Exercise ▸ In the listing that follows, retype every line from the first through the one containing "Image resolution: width=1456". Pictures are to be left out.

### Data to use ###

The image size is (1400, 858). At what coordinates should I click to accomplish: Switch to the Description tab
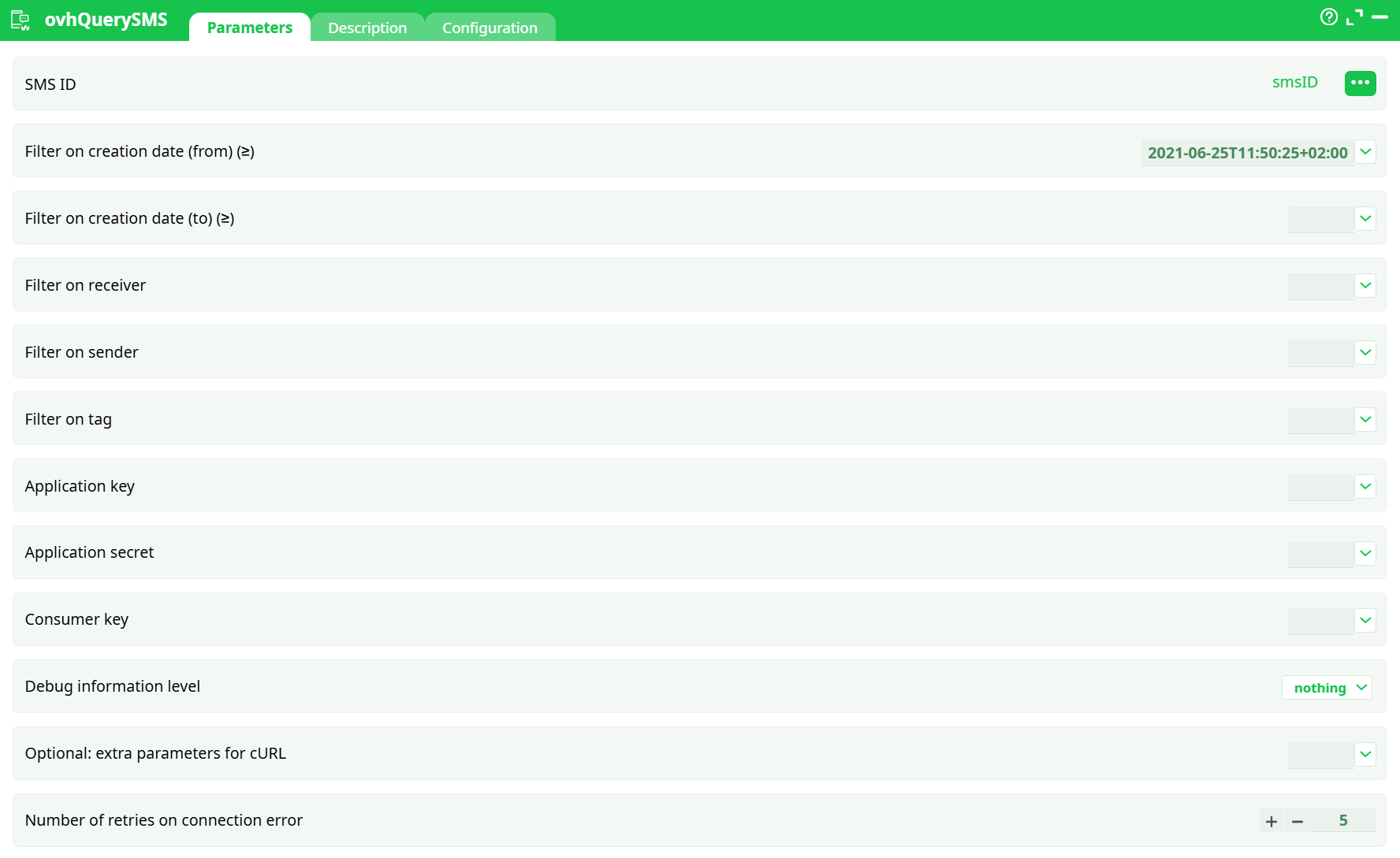coord(367,27)
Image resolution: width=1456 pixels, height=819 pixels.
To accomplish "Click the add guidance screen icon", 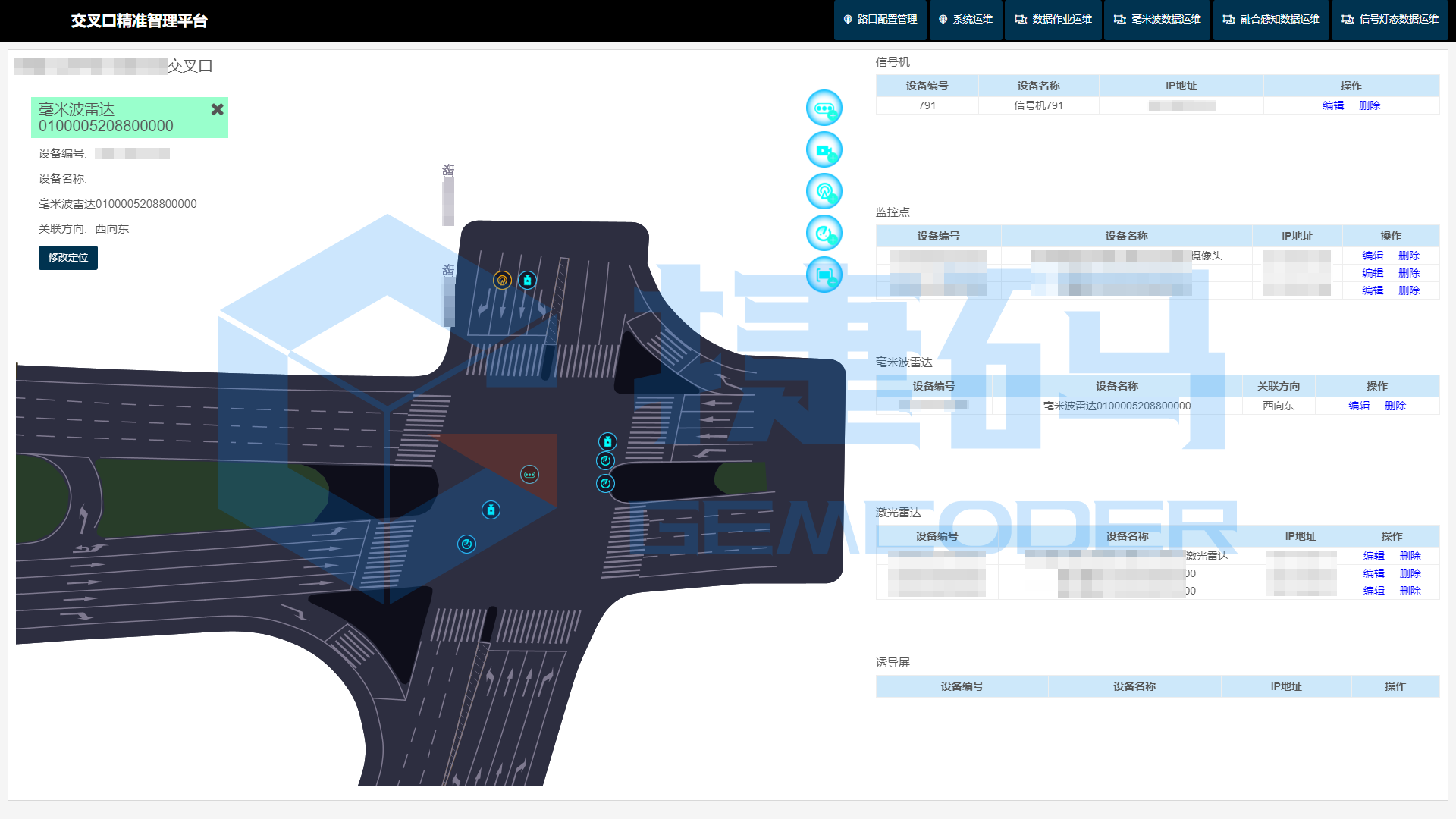I will [824, 275].
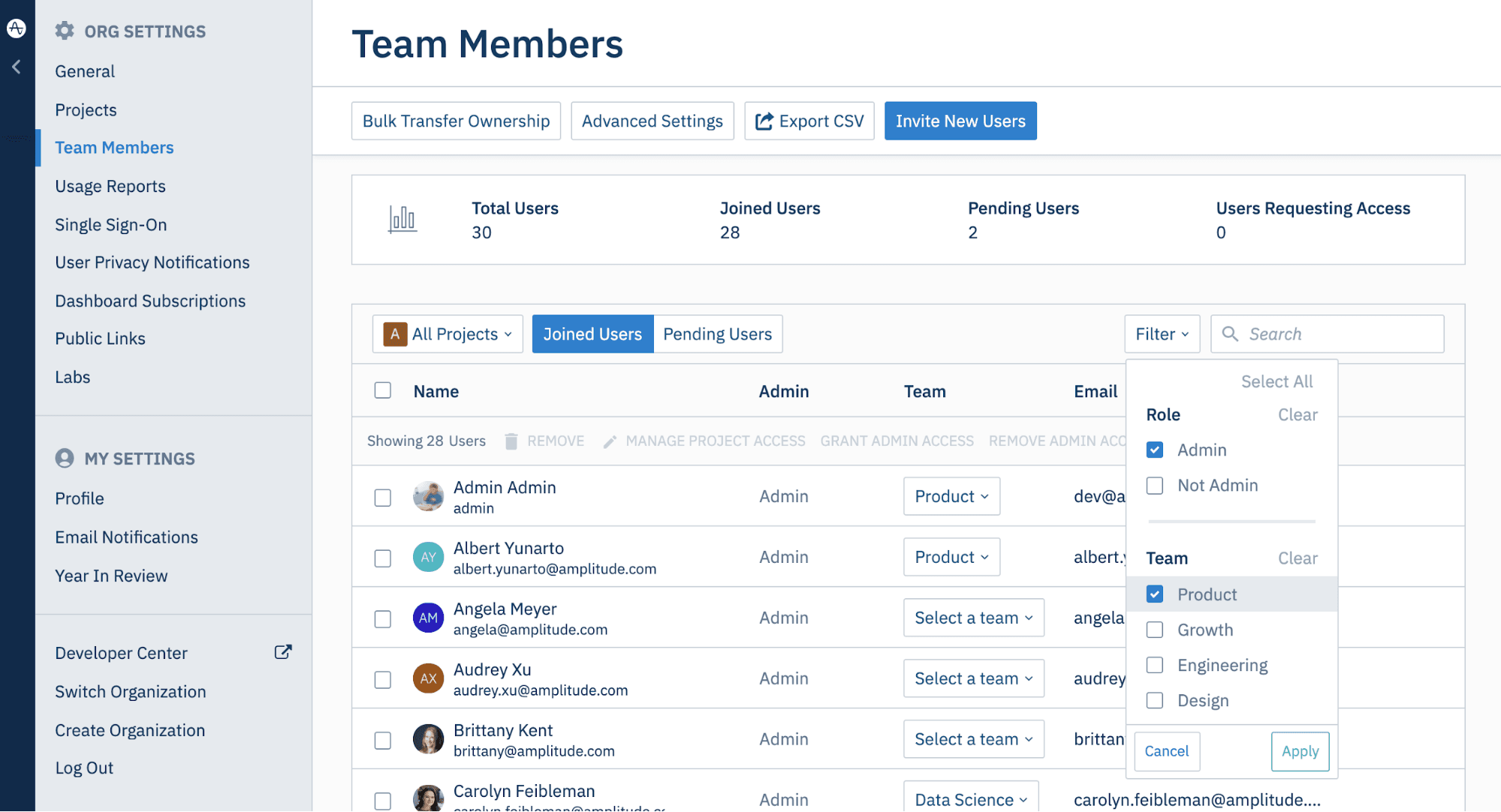Image resolution: width=1501 pixels, height=812 pixels.
Task: Click the gear icon next to ORG SETTINGS
Action: click(65, 31)
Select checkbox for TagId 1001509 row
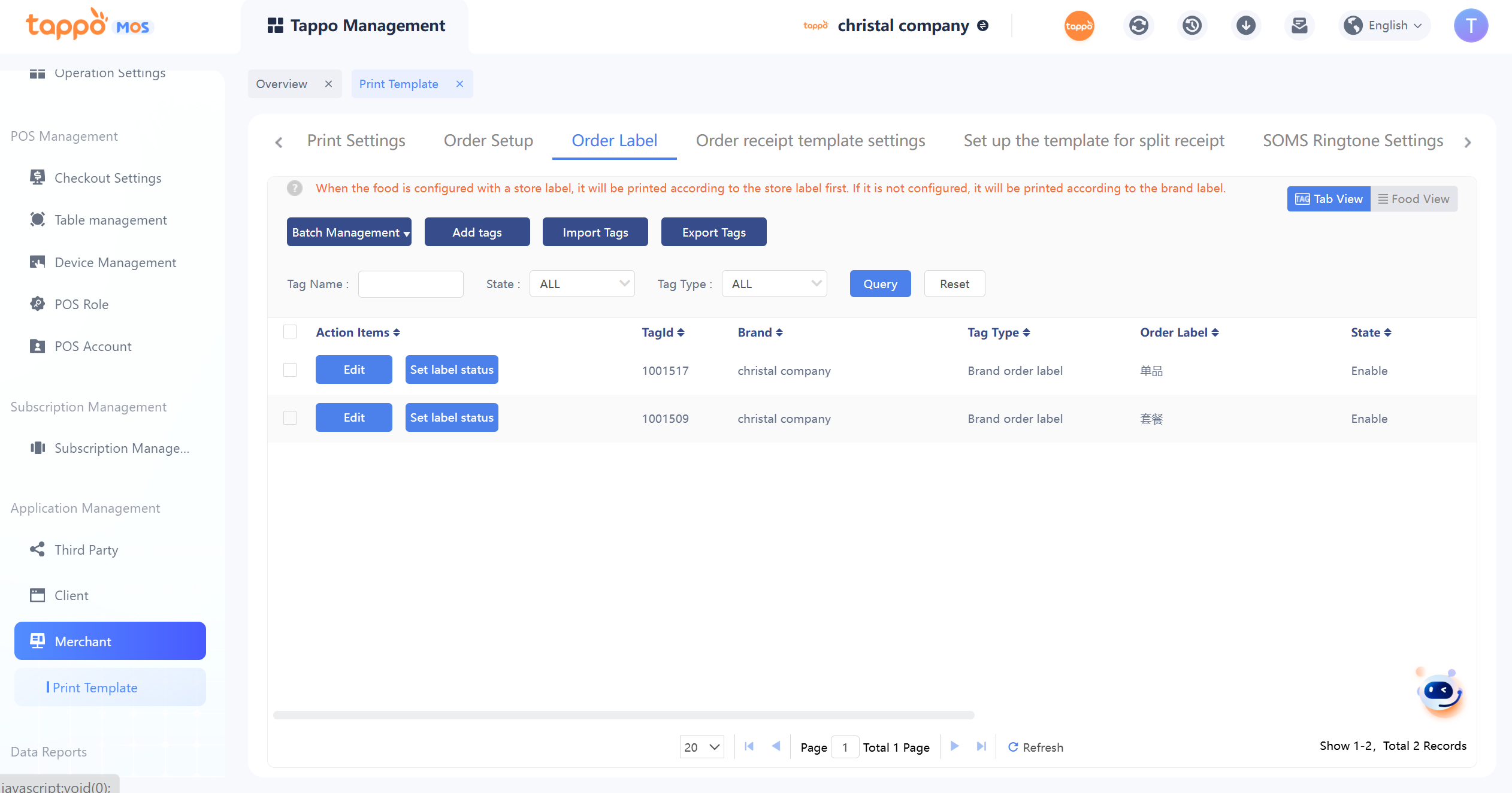Screen dimensions: 1512x793 (290, 418)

###

Output below ▸
The image size is (1400, 858). At what coordinates should I click to accomplish: Switch to the Description tab
coord(367,27)
Image resolution: width=1456 pixels, height=819 pixels.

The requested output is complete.